OGH vom 24.06.2004, 6Ob124/04k
Kopf
Der Oberste Gerichtshof hat durch den Senatspräsidenten des Obersten Gerichtshofes Dr. Ehmayr als Vorsitzenden und die Hofräte des Obersten Gerichtshofes Dr. Huber, Dr. Prückner, Dr. Kalivoda und Dr. Schramm als weitere Richter in der Rechtssache der klagenden Partei Ing. Franz K*****, vertreten durch DDr. Hopmeier Rechtsanwalts KEG in Wien, gegen die beklagte Partei Alexandra S*****, vertreten durch Rechtsanwälte OEG Dr. Kostelka-Reimer & Dr. Fassl in Wien, wegen 2.965,91 EUR und Räumung, über den Rekurs der beklagten Partei gegen den Beschluss des Landesgerichtes für Zivilrechtssachen Wien als Berufungsgericht vom , GZ 40 R 294/03m-43, mit dem die Berufung der beklagten Partei gegen das Urteil des Bezirksgerichtes Favoriten vom , GZ 9 C 1252/02w-27, zurückgewiesen wurde, den
Beschluss
gefasst:
Spruch
Dem Rekurs wird Folge gegeben.
Der angefochtene Beschluss wird aufgehoben und dem Berufungsgericht eine neuerliche Entscheidung über die Berufung unter Abstandnahme vom gebrauchten Zurückweisungsgrund aufgetragen.

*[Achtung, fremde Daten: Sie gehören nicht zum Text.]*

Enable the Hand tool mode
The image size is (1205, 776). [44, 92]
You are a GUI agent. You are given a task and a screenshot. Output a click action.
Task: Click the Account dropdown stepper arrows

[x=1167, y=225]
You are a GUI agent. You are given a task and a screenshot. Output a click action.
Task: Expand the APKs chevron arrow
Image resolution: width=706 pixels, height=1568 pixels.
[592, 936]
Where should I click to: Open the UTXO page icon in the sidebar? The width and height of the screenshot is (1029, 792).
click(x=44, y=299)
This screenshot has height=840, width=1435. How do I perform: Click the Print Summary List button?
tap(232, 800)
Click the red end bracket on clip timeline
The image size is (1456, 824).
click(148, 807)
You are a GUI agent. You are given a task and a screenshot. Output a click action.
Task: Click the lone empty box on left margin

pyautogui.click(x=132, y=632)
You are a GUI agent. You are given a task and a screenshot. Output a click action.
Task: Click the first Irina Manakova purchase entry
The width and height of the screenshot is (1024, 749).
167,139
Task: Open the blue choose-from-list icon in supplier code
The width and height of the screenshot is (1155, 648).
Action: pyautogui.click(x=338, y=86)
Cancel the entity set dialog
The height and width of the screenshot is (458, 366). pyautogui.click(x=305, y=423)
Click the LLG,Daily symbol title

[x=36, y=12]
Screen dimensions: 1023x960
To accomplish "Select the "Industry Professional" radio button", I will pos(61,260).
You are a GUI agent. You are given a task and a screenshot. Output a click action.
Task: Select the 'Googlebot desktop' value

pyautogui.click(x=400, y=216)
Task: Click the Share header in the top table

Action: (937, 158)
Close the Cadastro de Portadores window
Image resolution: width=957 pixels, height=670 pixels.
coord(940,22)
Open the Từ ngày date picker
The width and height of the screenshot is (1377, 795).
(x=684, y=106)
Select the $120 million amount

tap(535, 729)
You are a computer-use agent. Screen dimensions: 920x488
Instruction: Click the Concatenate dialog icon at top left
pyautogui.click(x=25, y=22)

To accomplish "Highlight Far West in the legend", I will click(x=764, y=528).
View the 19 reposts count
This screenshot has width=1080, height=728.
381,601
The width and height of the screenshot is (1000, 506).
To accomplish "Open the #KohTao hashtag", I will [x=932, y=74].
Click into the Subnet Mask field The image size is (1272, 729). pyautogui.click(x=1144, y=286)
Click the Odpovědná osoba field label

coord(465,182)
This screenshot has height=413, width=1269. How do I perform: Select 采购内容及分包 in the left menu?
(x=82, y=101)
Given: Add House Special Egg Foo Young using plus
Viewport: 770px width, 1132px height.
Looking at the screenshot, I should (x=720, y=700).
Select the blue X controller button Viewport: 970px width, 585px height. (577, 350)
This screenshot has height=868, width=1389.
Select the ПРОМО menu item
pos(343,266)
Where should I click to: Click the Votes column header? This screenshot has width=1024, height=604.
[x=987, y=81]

Die Kosten des Rekurses sind weitere Verfahrenskosten.
Text
Begründung:
Mit am beim Erstgericht eingelangter Klage begehrte der Kläger die Räumung der der Beklagten vermieteten Wohnung und Zahlung des rückständigen Mietzinses von insgesamt 2.965,91 EUR.
Das Erstgericht gab mit dem gemäß § 399 ZPO idF vor der ZVN 2002 (der hier gemäß Art XI Abs 2 BGBl I Nr 76/2002 noch anzuwenden ist) erlassenen "unechten" Versäumungsurteil vom dem Klagebegehren statt. Dieses Urteil wurde der Beklagten am zugestellt. Am langte ein von der Beklagten selbst verfasstes Rechtsmittel ein, das sie als "Rekurs gegen die Kostenentscheidung und Prozesskostenentscheidung, Berufung gegen das Verfahren wegen Nichtigkeit und wegen einer ihm zugrundeliegenden unrichtigen rechtlichen Beurteilung; Rekurs, da die gesetzmäßige Fortsetzung der Klage verhindert wurde (§ 517 Abs 1 Z 1 ZPO); überhaupt Berufung und Kostenrekurs gegen das gesamte Urteil" bezeichnete und auch inhaltlich ausführte. Des weiteren begehrte die Beklagte im selben Schreiben die Beigebung eines Verfahrenshilfeanwalts. Das Erstgericht stellte der Beklagten das Schreiben zur Verbesserung binnen 14 Tagen durch Unterfertigung durch einen Rechtsanwalt oder durch Vorlage eines Verfahrenshilfeantrags mit einem vollständig ausgefüllten Vermögensbekenntnis zurück. Ein solches legte die Beklagte innerhalb der Verbesserungsfrist vor. Mit Beschluss vom (ON 31) wies das Erstgericht den Antrag auf Bewilligung der Verfahrenshilfe zur Erhebung eines Rechtsmittels gegen das Urteil wegen offenbarer Mutwilligkeit und Aussichtslosigkeit der Prozessführung ab. Gegen diesen Beschluss erhob der Beklagte innerhalb der Rechtsmittelfrist einen selbst verfassten Rekurs. Diesen stellte ihr das Erstgericht zur Verbesserung binnen 14 Tagen durch Unterfertigung durch einen Rechtsanwalt (obgleich insoweit keine Anwaltspflicht besteht) zurück. Innerhalb dieser Frist begehrte die Beklagte abermals die Bewilligung der Verfahrenshilfe im vollen Umfang "wegen Rekurs und Berufung - Rechtsanwaltsunterschrift", wobei das Antragsformular für Bewilligung der Verfahrenshilfe teilweise (bei den Schulden und den Unterhaltsansprüchen und -pflichten) in englischer Sprache ausgefüllt worden war.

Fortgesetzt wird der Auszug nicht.